畠山卓朗*1 萩原史朗*2 大久保紘彦*2 高橋 淳*3
C.W.ボンド*4 春日正男*5

Talking Signs System with Universal Design

Takuro Hatakeyama*1 Fumio Hagiwara*2 Hirohiko Ohkubo*2 Jun Takahashi*3
C. Ward Bond*4 and Masao Kasuga*5

*1: 横浜市総合リハビリテーションセンター *2: 三菱プレシジョン株式会社 *3: ミュージアムパーク茨城県自然博物館 
*4: トーキングサインズ社 *5: 宇都宮大学工学部情報工学科
*1: Yokohama Rehabilitation Center *2: Mitsubishi Precision Co.
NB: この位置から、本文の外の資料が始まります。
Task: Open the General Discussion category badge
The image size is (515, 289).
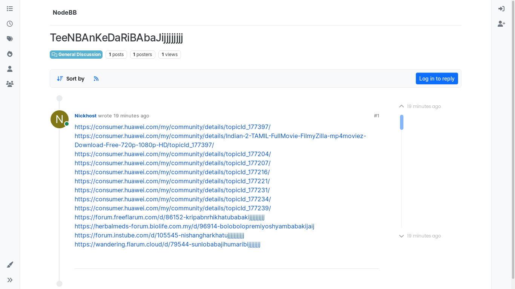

Ltd.. *3: Ibaraki Nature Museum
*4: Talking Signs, Inc. *5: Faculty of Engineering, Utsunomiya University


Abstract In the symposium held the year before last and last year, the authors reported on an audible signage system to help people with visual impairment for walking to their destinations safely on sidewalks and in buildings. On the base of this system, we have now developed an audible signage system with universal design. This new audible signage system provides a various information at the Museum and the other places. We evaluate this system and will report on the results.
keyword: audible signage system; people with visual impairment; universal design;

1.はじめに
 筆者等は,昨年までのシンポジウムにおいて,視覚に障害がある人が道路や建物内で安心して目標の場所まで歩行するための音声情報案内システムについて報告した[1][2][3].今回,これを基礎にして,一般の人々にも利用が可能なユニバーサル化した音声情報案内システムを開発した.
 従来,博物館や美術館等では,来館者向けに,展示物をより深く理解してもらうことを目的に,音声による案内システムを導入している.小型解説器を来館者に貸し出し,来館者は,展示物付近に示された番号を受信器に入力することで,展示物の解説を音声で聞くことができるものである.
 一方で,神奈川県立生命の星地球博物館(小田原市)では,著者らが開発した音声情報案内システム[1]をベースにして改良を加え,視覚に障害がある人々を対象として,受付やトイレがある場所の方向や,展示物の場所の方向および解説を音声で提供するサービスを行っている[4].
 しかし,わが国では,障害がある人へのサービスは始まったばかりの段階にあり,今後,システムをいかにして普及させるかが課題である.このような現状ではあるが,一方で障害の有無に関係なく誰もが便利に楽しく利用できるシステムの実現が望まれている.

2.ユニバーサル利用システムの提案
 図1は,筆者等がすでに開発した音声情報案内システム[1][2][3]の利用概念図である.これを基礎として,ユニバーサル利用が可能なシステムの実現を目指す.

図1
図1 音声情報案内システムの概念図
Fig.1 Image illustration of system utilization.

2.1 システム設計方針
 システムの主な設計方針を以下のように設定した.
(1) 周辺に何があるかを音声で知ることができる
(2) 方向に関する情報が入手できる
(3) その物や場所に関する詳しい解説などの情報も提供できる
(4) 操作方法は容易である(基本操作が片手ですべてできる)
(5) 情報提供の際,周辺にいる人への迷惑は少ない
(6) 提示情報の書き換えが可能である
(7) 多言語対応が可能である
 なお,視覚に障害がある人が本システムを利用する場合には,白杖を併用する.

2.2 システム構成
 システム構成図を図2に示す.システムは,電子ラベル部と携帯部から構成する.電子ラベル部は,建物などの情報を提示したい場所や,博物館や美術館等の場合には展示物付近に設置する.これにたいして,携帯部は利用者がストラップにより首に掛け,必要な時に手に持って操作する.電子ラベル部と携帯部は赤外線によるデータ通信で結合する.電子ラベル部の発光角度は±90度(ただし,設置場面の状況により調整を行う),携帯部の受光角度は±20度である.電子ラベル部と携帯部の通信距離は,電子ラベル部の赤外線の出力に依存し,最小60cmから最大20m程度とする.なお,電子ラベル部に記憶できる音声情報は,標準で最大60秒である.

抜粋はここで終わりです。